Huffman coding is a simple method of data compression. In data compression we want to represent some information in the smallest memory space possible. There are two main types of compression:

Lossy: some data is lost in the process (.jpg, .mp3, etc.)
Lossless: no data is lost in the process (.png, .flac, .zip etc.)

Huffman coding uses lossless compression.

We will use the following terms when discussing encoding:

Symbol
A symbol is a representation of a single piece of information.
Code
A code is the set of possible symbols.
Sentence
A sentence is a sequence of symbols representing some message.

For example, if we have the code:


{3, 7, 14, 18, 29, 35, 42, 56}

Then the following are sentences:


7, 42, 3, 35, 56, 3
42, 7
3, 3, 3, 35

Prefix Codes

A prefix code is a set of words with the prefix property. This states that for each word in the code, no valid word is the prefix for another.


{4, 5, 34, 37, 95}

Is a prefix code because none of the words are the prefix of another.

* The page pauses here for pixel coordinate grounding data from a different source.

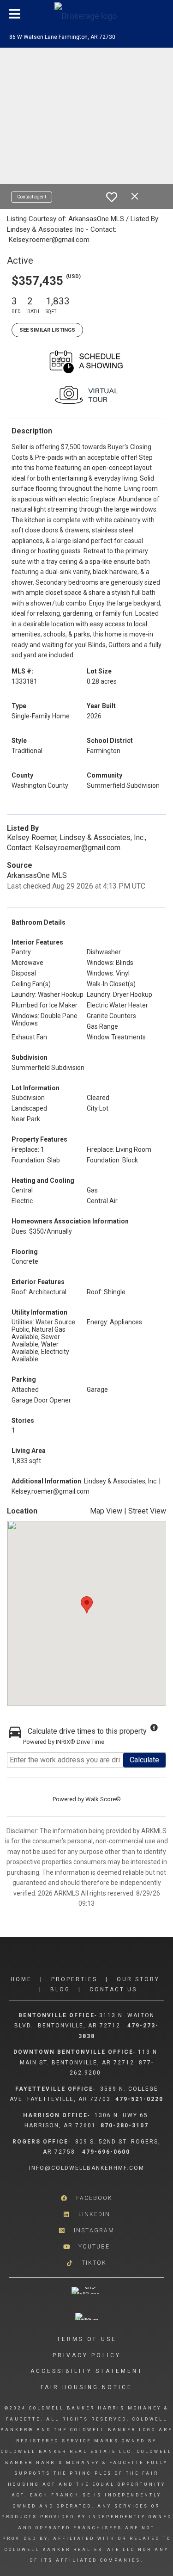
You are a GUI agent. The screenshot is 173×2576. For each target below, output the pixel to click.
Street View (147, 1511)
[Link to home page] (87, 14)
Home (21, 1979)
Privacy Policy (87, 2355)
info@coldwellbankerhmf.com (86, 2168)
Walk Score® (103, 1799)
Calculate (144, 1759)
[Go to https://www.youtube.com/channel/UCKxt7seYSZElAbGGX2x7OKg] (86, 2246)
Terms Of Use (87, 2339)
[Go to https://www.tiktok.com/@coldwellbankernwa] (86, 2262)
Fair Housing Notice (86, 2387)
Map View (106, 1511)
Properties (74, 1979)
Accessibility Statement (86, 2371)
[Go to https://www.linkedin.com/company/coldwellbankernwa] (86, 2214)
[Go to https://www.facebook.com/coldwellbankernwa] (86, 2198)
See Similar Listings (47, 330)
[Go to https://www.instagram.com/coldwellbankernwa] (86, 2230)
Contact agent (31, 196)
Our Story (138, 1979)
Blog (60, 1989)
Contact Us (113, 1989)
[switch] (111, 197)
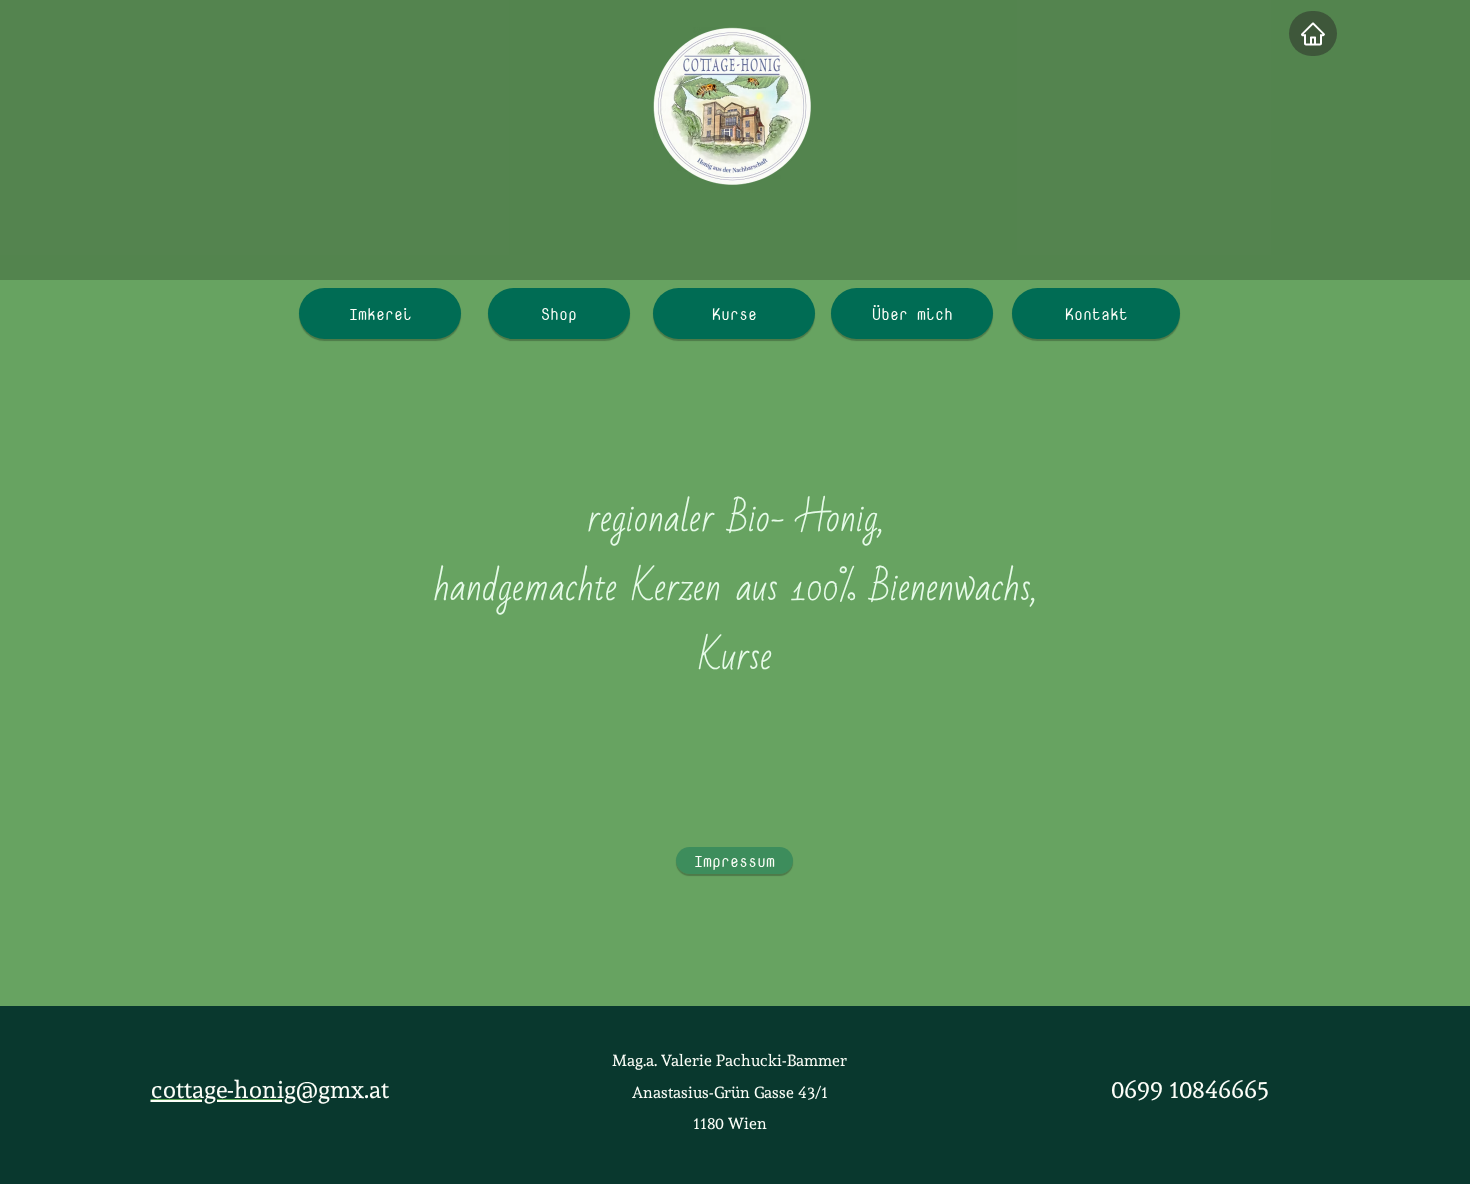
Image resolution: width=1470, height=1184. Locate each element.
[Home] (1313, 33)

However:


{4, 5, 54, 37, 95}

Is not a prefix code because "5" is the prefix of another word "54".

The benefit of a prefix code, is that, given the code, we can identify the individual words without breaks:


Code: {4, 5, 34, 37, 95}
Sentence: 45349553745

What are the symbols in this sentence?

For compressing data, this means we don't have to include separators in the output.

General Idea

The idea behind Huffman coding is that certain pieces of information in the input are more likely to appear than others. We will give these common symbols shorter codes to conserve space.

For simplicity, we will consider lower-case letters as our words. In English, for example, some letters are much more likely to appear.

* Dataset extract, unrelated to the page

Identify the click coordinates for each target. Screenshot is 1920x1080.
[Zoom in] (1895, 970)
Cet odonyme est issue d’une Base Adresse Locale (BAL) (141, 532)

This is true for most types of data, allowing for compact representations.

Binary Tree Representation

A Huffman code works by creating a tree to store the possible symbols. The code used for each symbol is the path from the root to that symbol. For the text:


this is a test

We have the symbols:


{t, h, i, s, a, e}

Then we find the frequency of each:


{t:3, h:1, i:2, s:3, a:1, e:1}

Now we will and create nodes for each symbol:

There are 6 nodes, one for each symbol. Each node contains the symbol,
along with the count of each symbol — Nodes of the tree

Building The Tree

Next, we will construct the tree by repeatedly joining the nodes with the smallest weights until it is a full tree. When there is a tie, it doesn't matter which weights we pick.

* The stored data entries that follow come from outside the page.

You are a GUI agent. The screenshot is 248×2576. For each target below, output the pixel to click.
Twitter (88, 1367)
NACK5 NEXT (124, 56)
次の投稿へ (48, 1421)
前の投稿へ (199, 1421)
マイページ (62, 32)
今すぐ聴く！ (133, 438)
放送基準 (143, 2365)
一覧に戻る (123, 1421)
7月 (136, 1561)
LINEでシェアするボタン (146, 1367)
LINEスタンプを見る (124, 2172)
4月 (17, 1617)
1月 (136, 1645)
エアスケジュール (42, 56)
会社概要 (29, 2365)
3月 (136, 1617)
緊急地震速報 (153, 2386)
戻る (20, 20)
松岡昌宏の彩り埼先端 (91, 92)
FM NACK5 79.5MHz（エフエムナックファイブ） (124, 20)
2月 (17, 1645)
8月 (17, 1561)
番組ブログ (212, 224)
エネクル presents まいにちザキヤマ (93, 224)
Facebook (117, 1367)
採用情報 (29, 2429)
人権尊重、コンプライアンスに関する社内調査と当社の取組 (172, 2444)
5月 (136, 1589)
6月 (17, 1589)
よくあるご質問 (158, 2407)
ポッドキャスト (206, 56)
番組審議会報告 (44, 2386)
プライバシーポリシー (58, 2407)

Two nodes with the smallest counts are connected as children
of a parent node. That parent's count is the sum of the two childrens
counts — Step 1

The weight of the new node is that of the sum of the children.

By continuing on:

Two more nodes are joined. The nodes joined have counts of 1 and 2.
Their parents count is 3. — Step 2

Another two nodes are grouped together with a parent node. There
are now three separate parts of the tree to be joined. — Step 3

Two sections of the tree have been joined so now ther are two nodes
without parents — Step 4

The last two nodes without parents are joined together to complete
the tree. The root node's count is 11 which is the count of all the symbols
we orginally started with. — Step 5

To implement this, we need to keep track of the nodes that we can link and choose the smallest weight each time. This is best done with a priority queue (heap)!

Create a priority queue of nodes such that they are ordered by smallest probability.
Create a leaf node for each input symbol, and add it to the queue.
While there is more than one node in the queue:
1. Remove the two next nodes from the queue.
2. Create a node linking these two as children, with probability of the two children summed.
3. Add this node to the queue.
The one node in the queue is now the root of the complete tree with probability = 1.0

What is the Big-O of this algorithm?